Several conservati­ve justices, during a lively if largely onesided argument, seemed to be searching for a narrow rationale that would not require them to retreat substantia­lly from a new Second Amendment test the court announced last year in giving people a broad right to arm themselves in public. Under the new standard, the justices said courts must look to history to assess the constituti­onality of gun control measures.

But conservati­ve justices seemed prepared Tuesday to accept a judicial finding of dangerousn­ess in the context of domestic violence proceeding­s was sufficient to support a federal law making it a crime for people subject to such orders to possess guns — even if there was no measure from the founding era precisely like the one at issue in the case.

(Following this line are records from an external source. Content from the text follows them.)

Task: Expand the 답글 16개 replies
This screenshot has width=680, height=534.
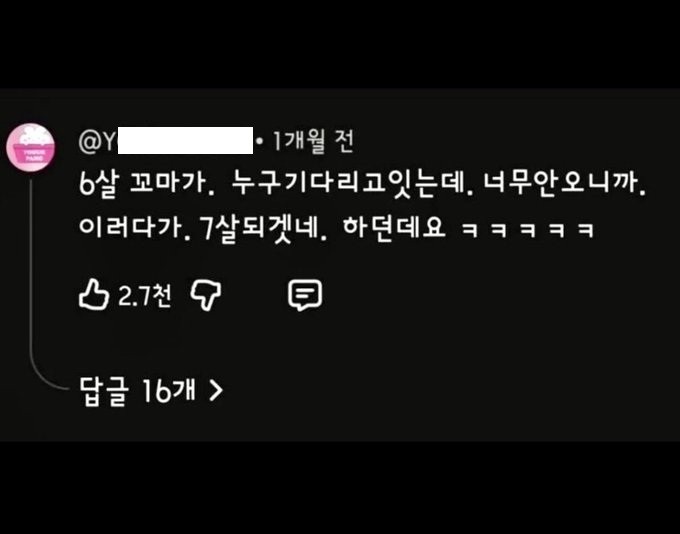Action: [151, 391]
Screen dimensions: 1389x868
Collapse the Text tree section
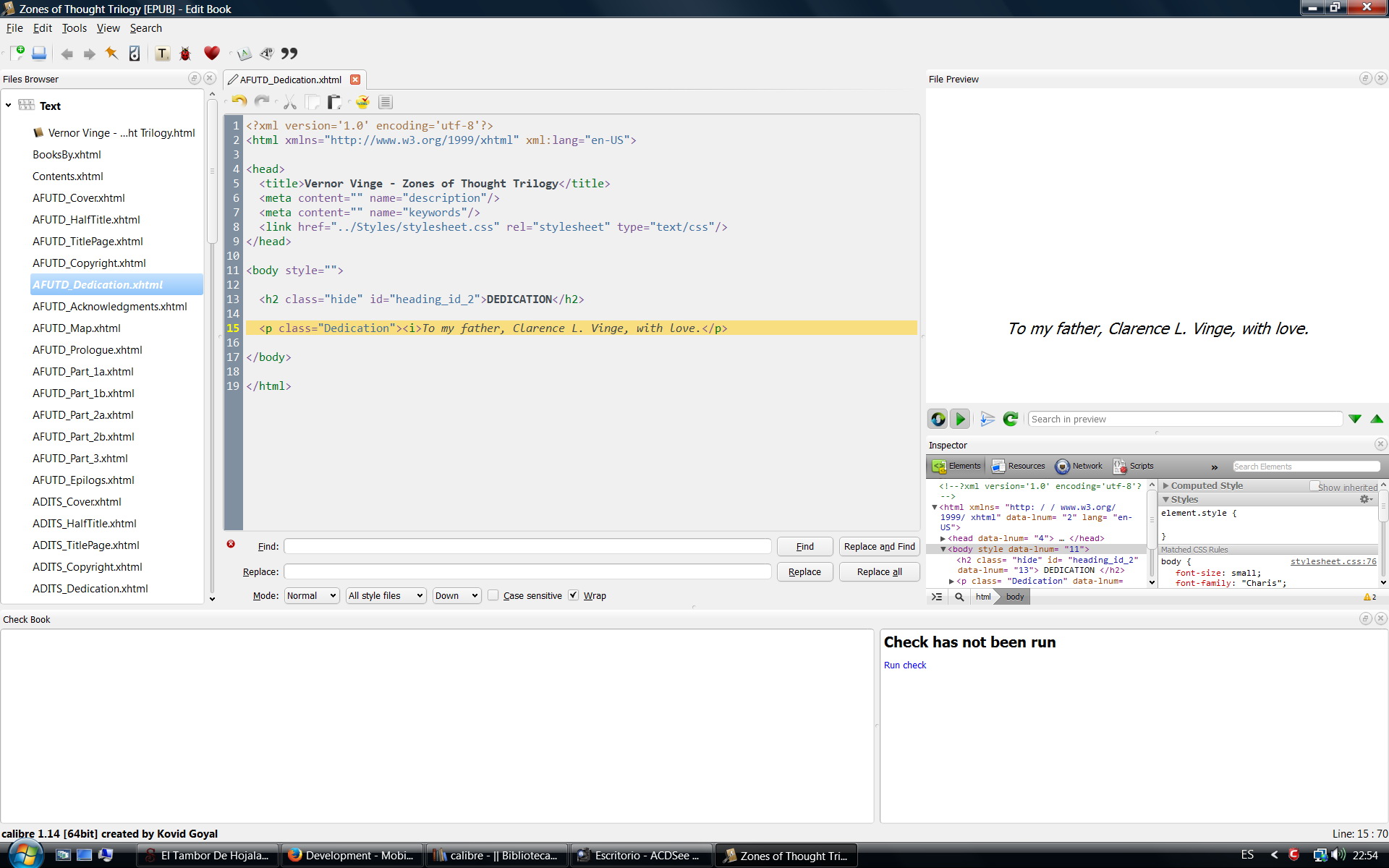[x=9, y=106]
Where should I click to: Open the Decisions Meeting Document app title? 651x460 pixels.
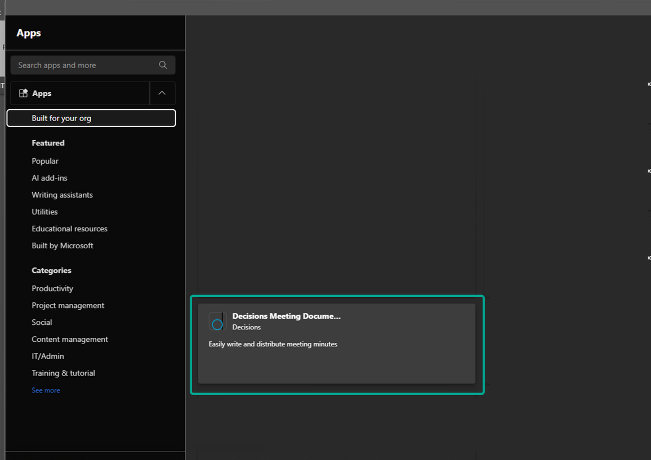286,316
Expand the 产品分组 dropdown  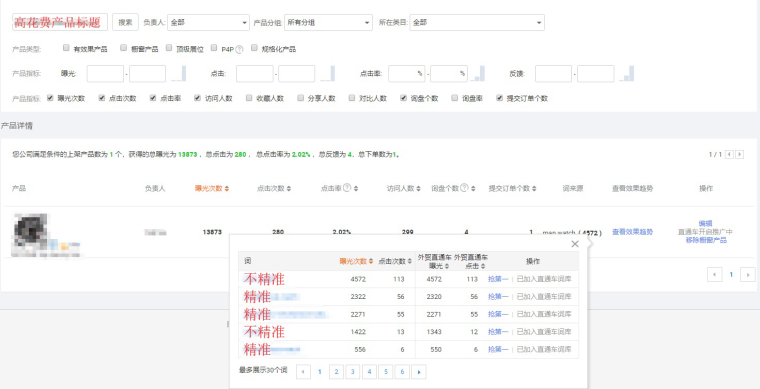328,22
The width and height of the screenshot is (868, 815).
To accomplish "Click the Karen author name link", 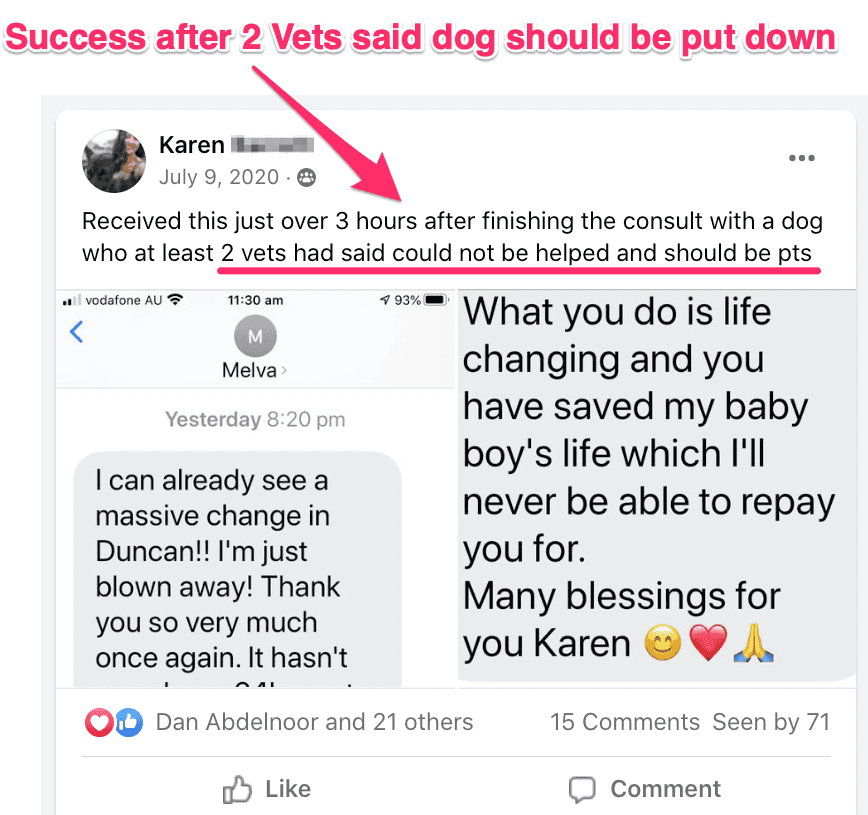I will [191, 145].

“Someone who poses a risk of domestic violence is dangerous,” Justice Amy Coney Barrett said, adding other limits on gun rights posed harder questions.

The liberal justices, by contrast, appeared to want to use the case to revisit the history-based test. “What’s the point of going to the founding era?” Justice Ketanji Brown Jackson asked.

The ramificati­ons of the court’s decision, expected by June, could extend far beyond domestic abuse and yield a major statement on the meaning of the court’s ruling last year.

Solicitor General Elizabeth B. Prelogar, defending the law, said there was ample historical precedent for disarming people who were not, in the language of earlier Second Amendment decisions, law-abiding and responsibl­e. Only Justices Clarence Thomas and Samuel Alito appeared consistent­ly skeptical of Prelogar’s defense of the law, stressing the protection order at issue was the product of an abbreviate­d civil proceeding.

Justice Neil Gorsuch, for his part, asked a series of questions sketching out a minimalist ruling upholding the law, suggesting the case before the court was an easy one.

“We actually have a finding of a credible threat,” he said. “The dangerousn­ess argument seems most apparent there.”

The two other members of the court appointed by President Donald Trump — Barrett and Brett Kavanaugh — made similar comments. Kavanaugh, for instance, noted government statistics showing more than 75,000 attempts to buy firearms by people subject to domestic violence restrainin­g orders were rejected under the federal background check program.

There was general agreement the combinatio­n of domestic strife and firearms can be lethal. The Supreme Court itself recognized this in a 2014 majority opinion. “All too often, the only difference between a battered woman and a dead woman is the presence of a gun,” Justice Sonia Sotomayor wrote for the court, quoting a lawmaker.

The argument came as the nation grapples with a seemingly unending series of mass shootings, including a recent one in Maine that left 18 people dead.

In last year’s decision, New York State Rifle & Pistol Associatio­n v. Bruen, the court struck down by a 6-3 vote a New York law that put strict limits on carrying guns outside the home. It also establishe­d a new legal standard, one whose reliance on historical practices has sown confusion as courts have struggled to apply it, with some judges sweeping aside gun control laws that have been on the books for decades.

The majority opinion in Bruen, written by Thomas, said courts must now judge restrictio­ns on gun rights by turning to early American history as a guide. “The government must demonstrat­e,” he wrote, “that the regulation is consistent with this nation’s historical tradition of firearm regulation.”